Shall we dance? Tesla in tune with city policies
The new Tesla factory in Shanghai has become a “poster child” in the city’s campaign to embrace foreign investment as part of its ambition to become a global hub of technology ingenuity and environmental protection.
The US electric car company recently rolled its first cars off the assembly line, just a year after groundbreaking for the site.
At an event marking the milestone on January 7, Founder and Chief Executive Officer Elon Musk danced onto the stage as Model 3 sedans were driven, one by one, for presentation to 10 customers. The images went worldwide.
Musk has plenty to dance about as the company rachets up its presence in the world’s largest auto market.
The company plans to ramp up production to 500,000 cars a year in two or three years.
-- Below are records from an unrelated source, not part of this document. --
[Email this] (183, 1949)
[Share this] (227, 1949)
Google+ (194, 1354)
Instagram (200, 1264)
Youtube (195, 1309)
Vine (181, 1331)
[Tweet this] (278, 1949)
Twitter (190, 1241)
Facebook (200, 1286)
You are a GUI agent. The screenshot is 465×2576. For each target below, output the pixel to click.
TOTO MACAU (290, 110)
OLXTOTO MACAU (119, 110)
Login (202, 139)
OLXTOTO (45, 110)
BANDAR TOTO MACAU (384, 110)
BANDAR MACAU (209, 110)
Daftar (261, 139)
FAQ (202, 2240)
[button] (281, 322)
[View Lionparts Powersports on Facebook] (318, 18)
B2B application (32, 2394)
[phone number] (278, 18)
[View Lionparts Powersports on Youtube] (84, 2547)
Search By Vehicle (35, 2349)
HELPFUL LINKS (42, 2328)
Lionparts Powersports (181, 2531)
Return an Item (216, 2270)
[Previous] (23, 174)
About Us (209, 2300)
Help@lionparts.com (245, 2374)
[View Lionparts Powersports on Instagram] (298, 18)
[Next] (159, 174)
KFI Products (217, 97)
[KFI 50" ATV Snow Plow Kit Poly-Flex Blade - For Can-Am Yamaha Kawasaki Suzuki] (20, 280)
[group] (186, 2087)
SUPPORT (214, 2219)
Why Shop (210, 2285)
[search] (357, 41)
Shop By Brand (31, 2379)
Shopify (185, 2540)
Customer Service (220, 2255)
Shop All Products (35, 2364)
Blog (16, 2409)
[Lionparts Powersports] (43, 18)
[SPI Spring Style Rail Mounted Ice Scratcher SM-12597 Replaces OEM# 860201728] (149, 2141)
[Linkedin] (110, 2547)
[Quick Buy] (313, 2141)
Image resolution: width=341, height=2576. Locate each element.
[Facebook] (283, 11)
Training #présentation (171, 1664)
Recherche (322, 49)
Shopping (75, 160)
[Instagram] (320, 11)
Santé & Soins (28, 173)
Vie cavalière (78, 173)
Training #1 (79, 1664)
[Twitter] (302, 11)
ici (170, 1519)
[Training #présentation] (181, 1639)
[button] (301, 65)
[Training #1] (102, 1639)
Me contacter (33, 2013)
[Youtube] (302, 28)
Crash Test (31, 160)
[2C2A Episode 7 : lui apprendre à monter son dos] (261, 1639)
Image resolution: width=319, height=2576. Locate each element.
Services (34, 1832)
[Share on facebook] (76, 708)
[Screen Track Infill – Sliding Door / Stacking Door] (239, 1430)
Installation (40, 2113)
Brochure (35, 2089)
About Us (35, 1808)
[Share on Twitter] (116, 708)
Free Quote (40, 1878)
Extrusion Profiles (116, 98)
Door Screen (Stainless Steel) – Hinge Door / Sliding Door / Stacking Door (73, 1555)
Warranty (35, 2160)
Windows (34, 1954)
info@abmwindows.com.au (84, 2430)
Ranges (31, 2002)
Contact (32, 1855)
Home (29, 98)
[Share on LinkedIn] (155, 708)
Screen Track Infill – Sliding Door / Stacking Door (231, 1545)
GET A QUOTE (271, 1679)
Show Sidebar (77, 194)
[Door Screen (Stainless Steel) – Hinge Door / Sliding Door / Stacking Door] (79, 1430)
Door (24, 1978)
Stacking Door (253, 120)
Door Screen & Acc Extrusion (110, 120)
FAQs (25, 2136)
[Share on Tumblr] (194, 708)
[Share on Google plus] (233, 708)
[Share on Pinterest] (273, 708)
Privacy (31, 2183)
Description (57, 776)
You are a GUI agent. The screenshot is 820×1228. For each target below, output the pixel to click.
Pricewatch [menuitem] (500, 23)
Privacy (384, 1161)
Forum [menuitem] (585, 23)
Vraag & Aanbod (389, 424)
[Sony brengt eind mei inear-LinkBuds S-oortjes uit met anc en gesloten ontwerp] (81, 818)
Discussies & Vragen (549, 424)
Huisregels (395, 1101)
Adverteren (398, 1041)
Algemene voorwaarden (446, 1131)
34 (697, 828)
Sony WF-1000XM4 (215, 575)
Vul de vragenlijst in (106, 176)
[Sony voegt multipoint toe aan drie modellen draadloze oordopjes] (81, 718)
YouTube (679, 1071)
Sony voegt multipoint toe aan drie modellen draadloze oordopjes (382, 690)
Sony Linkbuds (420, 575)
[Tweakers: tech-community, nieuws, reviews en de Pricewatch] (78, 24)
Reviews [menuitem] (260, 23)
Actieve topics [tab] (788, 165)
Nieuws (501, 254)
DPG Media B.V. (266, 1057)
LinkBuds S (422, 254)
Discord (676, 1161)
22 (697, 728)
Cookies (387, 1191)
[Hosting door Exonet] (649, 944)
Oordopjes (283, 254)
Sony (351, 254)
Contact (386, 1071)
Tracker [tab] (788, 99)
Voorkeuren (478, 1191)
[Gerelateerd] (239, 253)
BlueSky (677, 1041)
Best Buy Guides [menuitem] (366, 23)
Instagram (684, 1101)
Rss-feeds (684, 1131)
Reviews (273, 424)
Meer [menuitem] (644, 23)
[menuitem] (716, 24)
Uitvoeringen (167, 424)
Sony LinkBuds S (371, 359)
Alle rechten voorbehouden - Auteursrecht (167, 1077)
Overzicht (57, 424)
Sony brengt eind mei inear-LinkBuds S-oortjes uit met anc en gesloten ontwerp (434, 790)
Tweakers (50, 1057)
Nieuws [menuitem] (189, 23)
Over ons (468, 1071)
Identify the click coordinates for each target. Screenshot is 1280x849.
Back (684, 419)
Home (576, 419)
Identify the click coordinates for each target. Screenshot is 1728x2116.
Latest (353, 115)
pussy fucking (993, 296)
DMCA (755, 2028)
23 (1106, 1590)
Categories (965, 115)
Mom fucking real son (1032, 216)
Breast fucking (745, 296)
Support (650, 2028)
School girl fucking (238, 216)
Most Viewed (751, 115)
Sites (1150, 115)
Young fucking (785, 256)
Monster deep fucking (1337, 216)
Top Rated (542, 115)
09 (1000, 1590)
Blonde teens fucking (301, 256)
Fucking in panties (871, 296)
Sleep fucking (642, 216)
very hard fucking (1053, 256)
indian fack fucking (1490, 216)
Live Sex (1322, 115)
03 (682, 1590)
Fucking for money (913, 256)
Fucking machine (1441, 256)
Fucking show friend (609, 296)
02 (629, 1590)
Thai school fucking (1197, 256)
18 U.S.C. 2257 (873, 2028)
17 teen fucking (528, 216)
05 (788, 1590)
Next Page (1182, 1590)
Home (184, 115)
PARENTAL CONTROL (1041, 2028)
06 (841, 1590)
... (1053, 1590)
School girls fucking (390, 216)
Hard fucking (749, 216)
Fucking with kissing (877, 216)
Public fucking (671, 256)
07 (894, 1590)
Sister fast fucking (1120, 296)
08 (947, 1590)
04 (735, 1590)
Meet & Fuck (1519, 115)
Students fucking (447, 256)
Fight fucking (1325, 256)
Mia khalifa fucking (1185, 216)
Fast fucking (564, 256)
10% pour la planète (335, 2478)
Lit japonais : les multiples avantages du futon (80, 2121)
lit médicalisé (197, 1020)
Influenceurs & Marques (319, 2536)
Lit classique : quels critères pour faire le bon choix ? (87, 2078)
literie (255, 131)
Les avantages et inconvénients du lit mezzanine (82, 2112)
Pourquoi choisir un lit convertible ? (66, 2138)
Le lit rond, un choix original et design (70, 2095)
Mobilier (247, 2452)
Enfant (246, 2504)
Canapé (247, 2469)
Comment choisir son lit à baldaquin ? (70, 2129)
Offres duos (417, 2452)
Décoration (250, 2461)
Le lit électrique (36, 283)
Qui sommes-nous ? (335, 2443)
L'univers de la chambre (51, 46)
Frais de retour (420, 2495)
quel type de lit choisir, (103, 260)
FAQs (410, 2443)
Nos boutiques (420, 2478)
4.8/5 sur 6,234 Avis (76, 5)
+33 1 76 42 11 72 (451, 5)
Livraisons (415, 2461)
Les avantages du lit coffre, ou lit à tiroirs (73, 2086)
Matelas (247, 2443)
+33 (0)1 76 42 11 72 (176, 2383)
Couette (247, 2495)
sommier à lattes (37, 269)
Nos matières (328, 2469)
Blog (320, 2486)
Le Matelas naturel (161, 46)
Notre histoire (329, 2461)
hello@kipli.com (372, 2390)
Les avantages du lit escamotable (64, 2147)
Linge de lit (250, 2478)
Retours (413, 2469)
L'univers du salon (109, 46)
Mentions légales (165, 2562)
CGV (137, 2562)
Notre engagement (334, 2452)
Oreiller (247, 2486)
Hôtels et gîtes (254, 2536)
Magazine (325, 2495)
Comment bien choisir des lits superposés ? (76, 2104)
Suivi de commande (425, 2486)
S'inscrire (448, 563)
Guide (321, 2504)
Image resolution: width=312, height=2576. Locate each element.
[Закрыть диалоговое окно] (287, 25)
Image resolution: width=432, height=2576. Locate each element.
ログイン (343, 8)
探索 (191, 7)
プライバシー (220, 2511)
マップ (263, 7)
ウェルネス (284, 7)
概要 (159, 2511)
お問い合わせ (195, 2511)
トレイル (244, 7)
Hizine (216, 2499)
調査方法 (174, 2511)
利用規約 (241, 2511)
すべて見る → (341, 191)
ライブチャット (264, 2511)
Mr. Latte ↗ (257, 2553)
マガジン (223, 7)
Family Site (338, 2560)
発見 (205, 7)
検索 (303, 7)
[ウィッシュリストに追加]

Its current capacity at the Shanghai plant is over 3,000 Model 3s a week.
The starting price of the Shanghaimade Model 3 sedan is about 323,800 yuan (US$46,650). Government subsidies for clean-energy cars and the company’s pledge to source more local components could reduce that cost further.
Tesla’s US$2 billion Gigafactory, its first outside the US, is located in the Lingang Special Area of the China (Shanghai) Pilot Free Trade Zone. It is the largest foreign-invested manufacturing project in Shanghai.
The 357 days between groundbreaking and production marked a new record for global automakers in China.
At the event, Tesla announced that its Shanghai team will start work on Model Y prototypes in 2020, while also tooling the Shanghai plant for production of mid-size electric sports-utility vehicles.
“Without the support of Chinese governments at all levels, especially Shanghai, we wouldn’t have been able to show this progress,” said Musk. “Together, we have made history.”
Tesla’s success story is testament to Shanghai’s relentless pursuit of a better business environment and to China’s determination to accelerate the opening of its markets to foreigners.
Those were focus issue as Shanghai’s Party Committee and municipal officials held their first conference of 2020.
Party Secretary Li Qiang reiterated that Shanghai will make every effort to create a more internationally competitive environment for investment and development. He indicated that mission remains a priority for the government.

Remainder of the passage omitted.